┌────────
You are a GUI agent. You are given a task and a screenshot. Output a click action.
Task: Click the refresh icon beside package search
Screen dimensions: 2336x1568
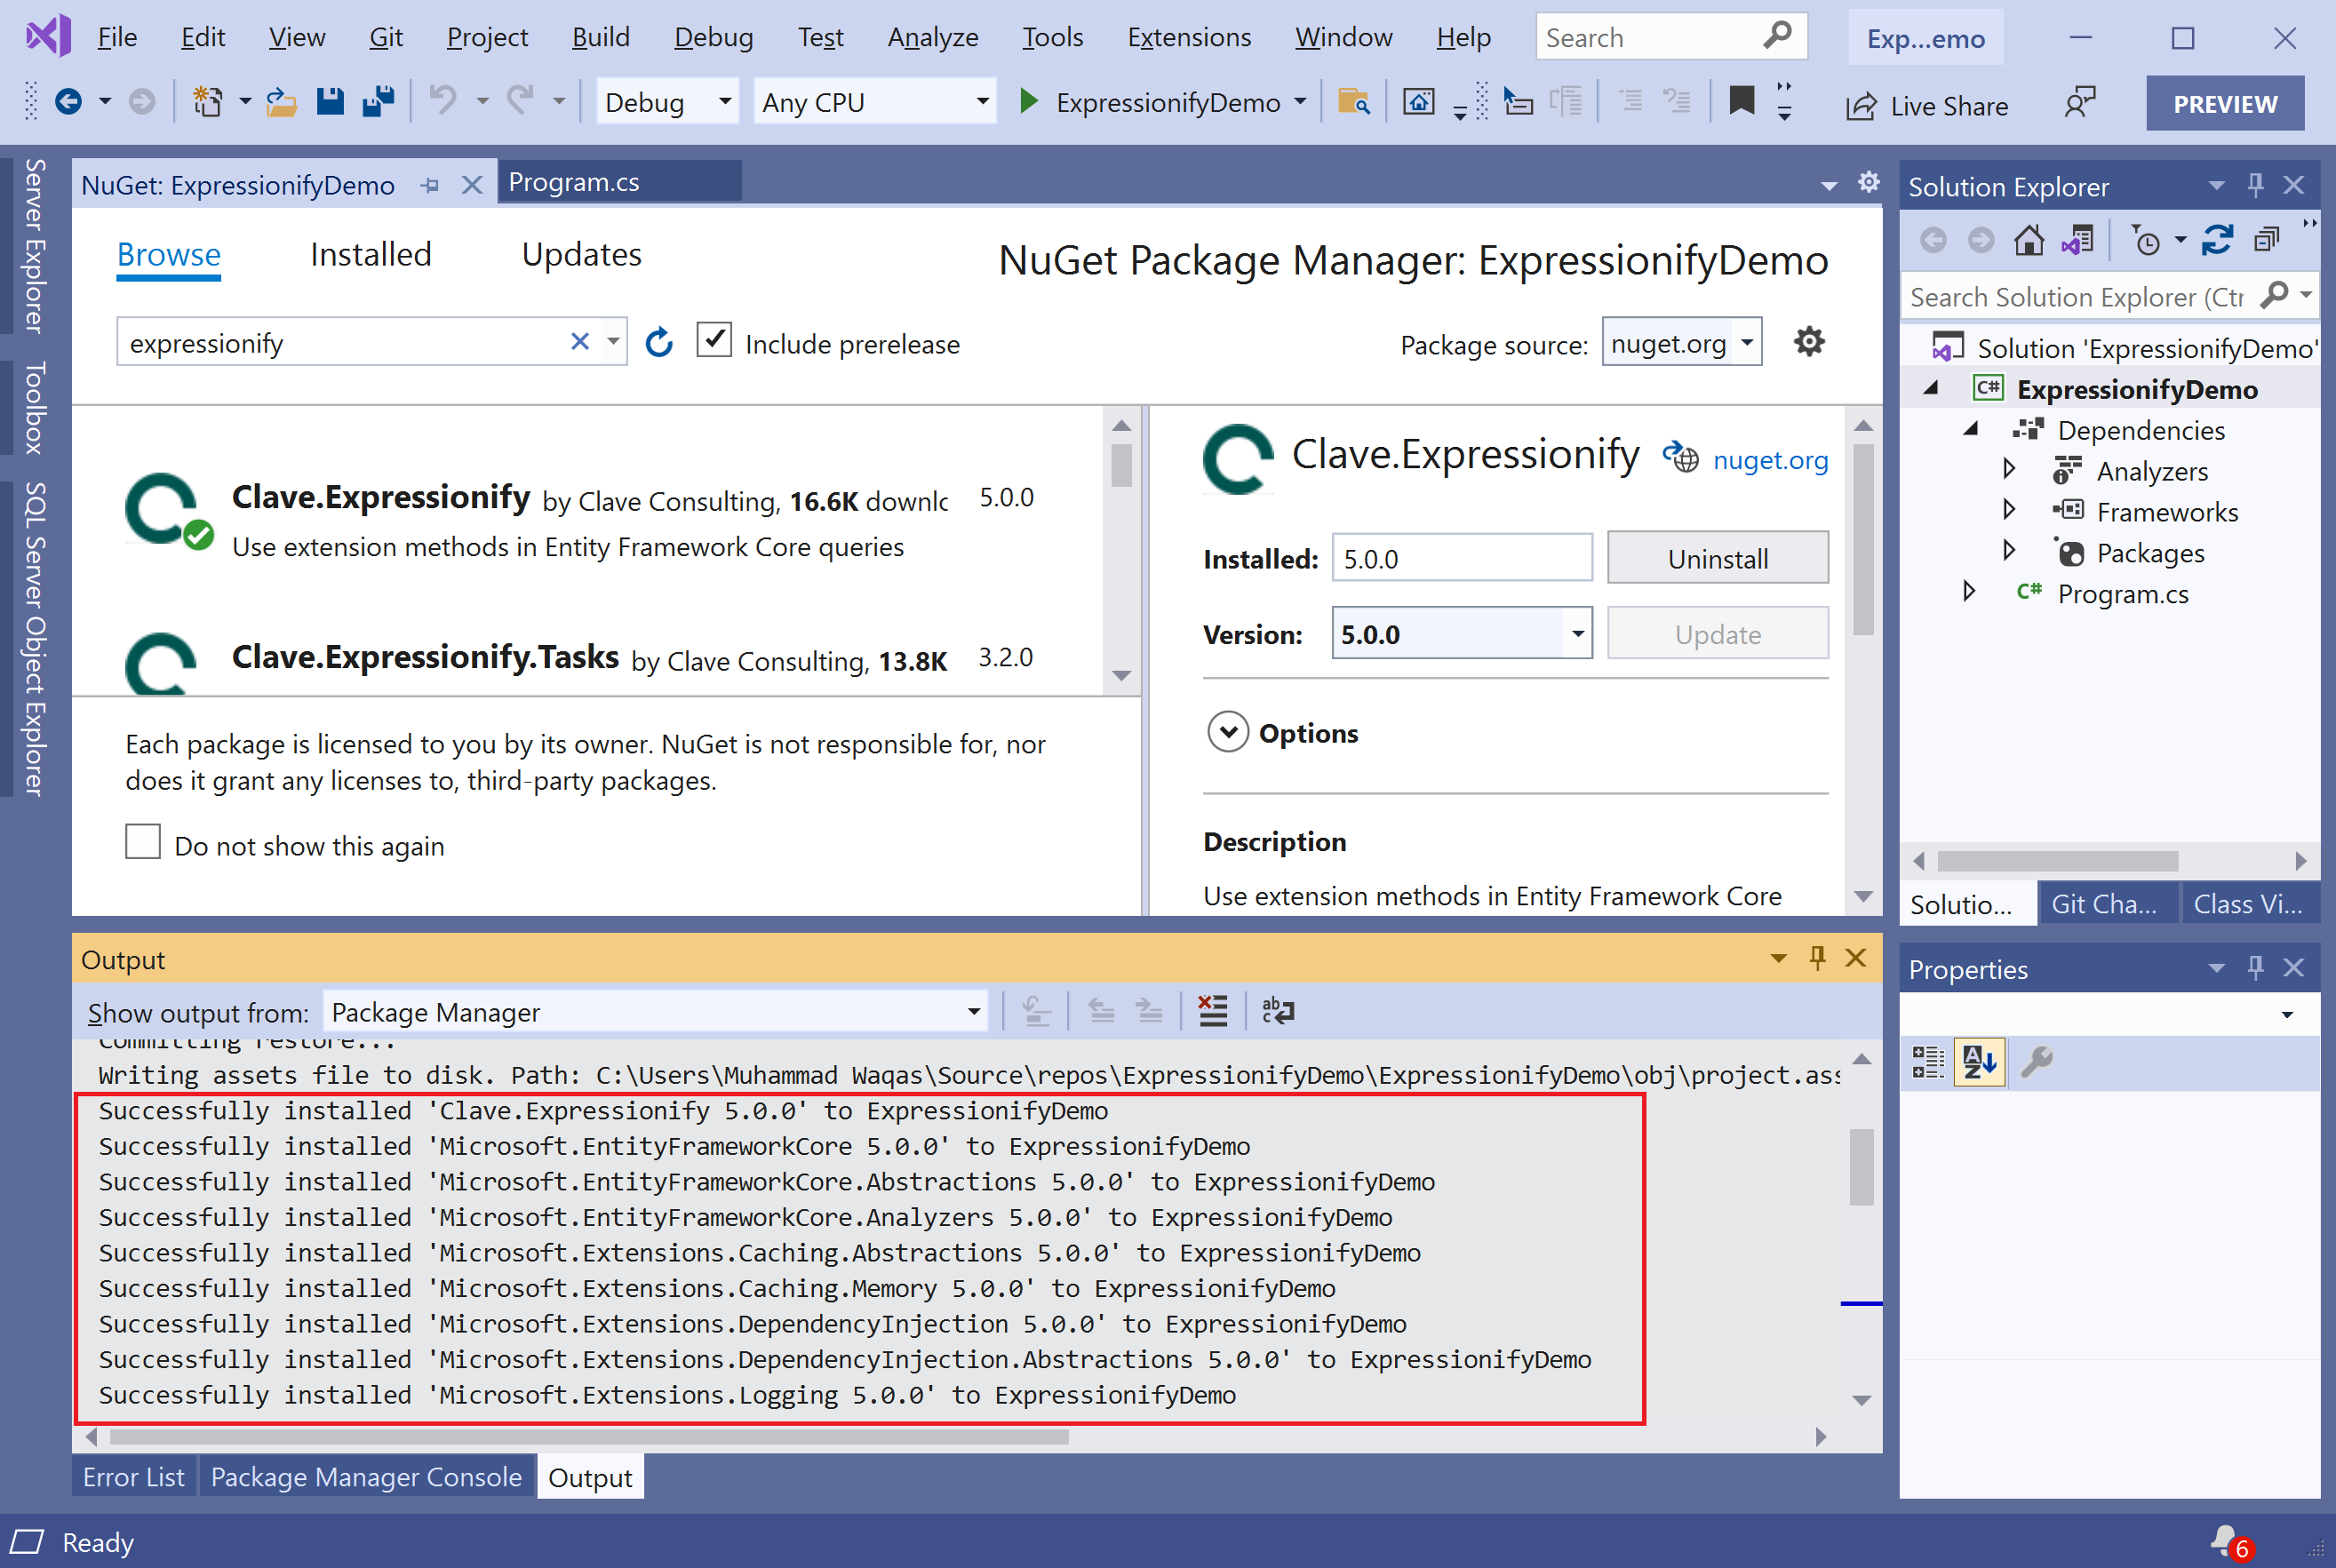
└────────
┌────────
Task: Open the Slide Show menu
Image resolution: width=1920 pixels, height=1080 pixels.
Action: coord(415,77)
└────────
[WHAT TO WORK ON]
Please give back, exactly as it stands above, the stretch from the line with "Task: Click the" through the line with "Screen dimensions: 2336x1568", and no line outside it.

[ANSWER TO THIS TASK]
Task: Click the refresh icon beside package search
Screen dimensions: 2336x1568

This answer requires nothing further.